In the very unusual scenario where glare from a solar installation demonstrably creates a hazard to road users — for example, blinding drivers at a specific junction — this could potentially be a material planning consideration. Annoyance to a neighbour sitting in their garden is not a legal matter.

"It'll devalue my property"

There is no legal protection against a neighbour doing something legal to their own property that you believe will affect your property value. This is not a planning consideration. Local planning authorities are not required to refuse permissions on the basis that one neighbour thinks it will lower their house price (and the evidence suggests solar panels have a neutral or slightly positive effect on property values in any case).

"I think it looks ugly"

Aesthetics are considered in planning decisions, but only in relation to the character of the area. For permitted development installations, there is no planning decision to be made at all. Under full planning, objections about appearance carry weight in conservation areas or areas of distinctive character — but "my neighbour thinks solar panels look industrial" is not, on its own, a basis for refusal.

"It blocks my light"

Panels sit on your roof. They do not project outward into your neighbour's airspace or cast a new shadow across their property — in fact, a roof with panels looks almost identical to a roof without them from the ground next door. Panels do not "block light" in any meaningful sense.

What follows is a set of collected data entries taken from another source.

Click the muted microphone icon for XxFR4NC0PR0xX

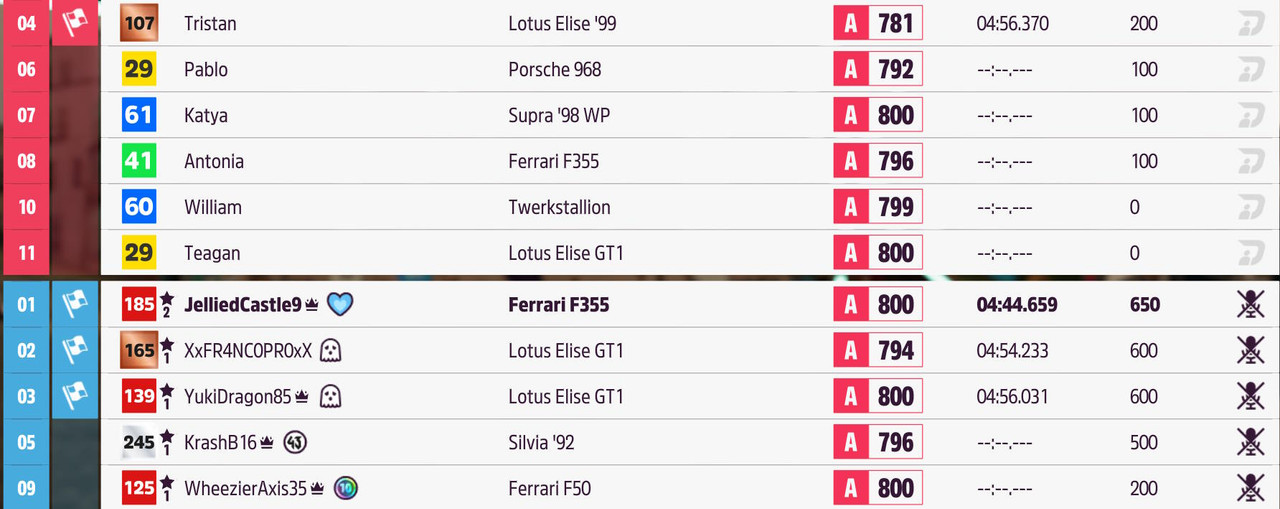pos(1250,350)

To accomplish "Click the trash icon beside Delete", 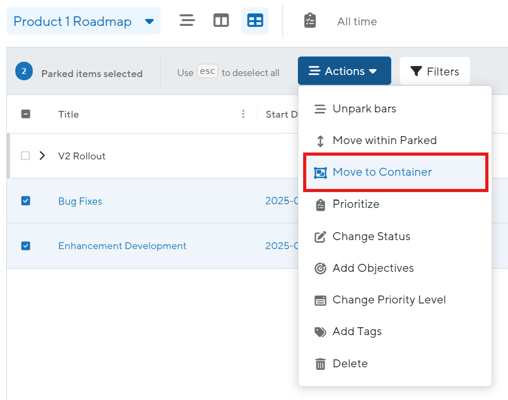I will (320, 364).
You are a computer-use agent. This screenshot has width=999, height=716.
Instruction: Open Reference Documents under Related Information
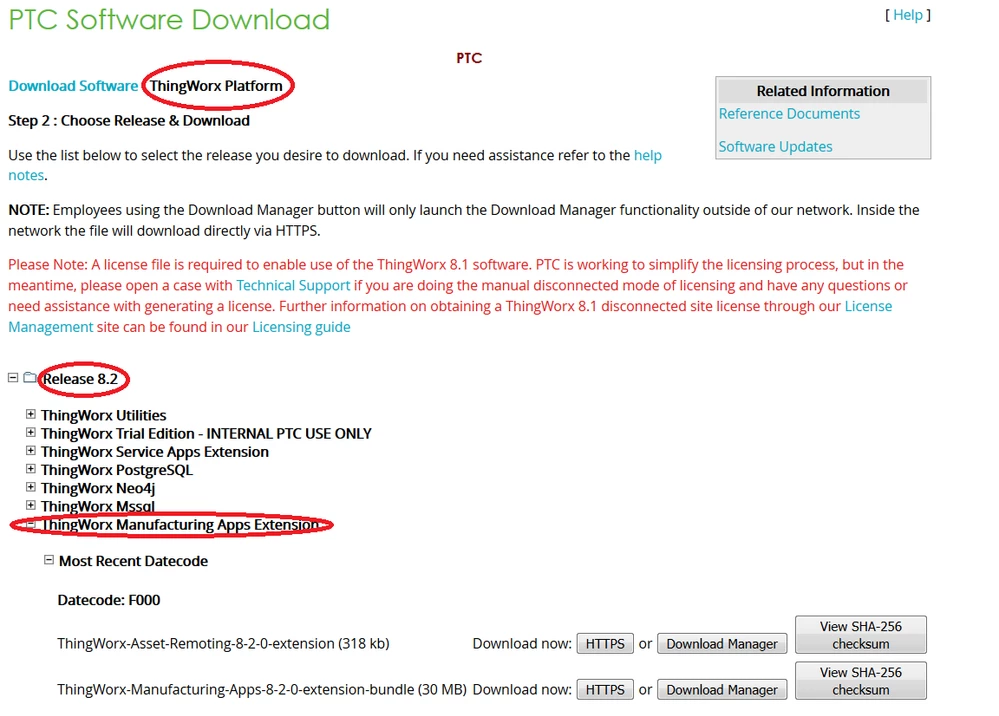[789, 113]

The separate legal concept of "right to light" applies to windows — if a new structure blocks natural light to an established window. Solar panels on a nearby roof surface do not trigger this.

The one area where your neighbour genuinely has leverage

Scaffolding access. If your property is a terraced or semi-detached house and the scaffold tower or putlog scaffold needs to be erected on or over your neighbour's side of the boundary to reach part of your roof, you need their permission. Scaffolders cannot step onto or over a neighbour's land without consent.

This is not a planning matter — it is civil law (trespass). In practice, most neighbours are perfectly reasonable when asked courteously in advance. If a neighbour refuses access, your installer may need to work from a different scaffold configuration, which can add cost. This is genuinely rare.

Party wall — terraced and semi-detached homes

If you share a party wall with a neighbour and any element of the installation involves work on or near that wall — for example, drilling through it for cable routing — the Party Wall Act 1996 may apply. This requires you to give written notice to your neighbour before work starts. Your installer should advise you on this. In most solar installations it does not arise, but it is worth confirming.

How to handle a concerned neighbour

Even when you have every legal right to proceed, a difficult neighbour can make installation day unpleasant — and you have to live next door to them long after the scaffolders have left. A small amount of communication goes a long way.

Let them know before the scaffolding arrives

A quick conversation or note through the door a week before installation — "we are getting solar panels installed on [date], there will be scaffolding and some noise for a day or two" — is a common courtesy that almost always defuses concern before it starts. Most neighbours are curious rather than hostile, and a brief explanation often turns a wary sceptic into an interested onlooker.

If your neighbour remains hostile despite your best efforts, the practical approach is to document that you have followed all correct procedures — DNO notification, permitted development criteria met — and proceed. You are within your rights to do so.

Summary

Under permitted development, neighbours have no formal mechanism to block your solar installation. The process does not involve them. The situations where they gain formal objection rights — planning applications for listed buildings, conservation area front elevations, and large ground-mount systems — are the minority of residential solar installations.

Common complaints about glare, appearance, and property values carry no legal weight under permitted development. The one practical area to handle carefully is scaffolding access, which requires goodwill and sometimes negotiation. A brief, friendly conversation before installation day resolves most issues before they start.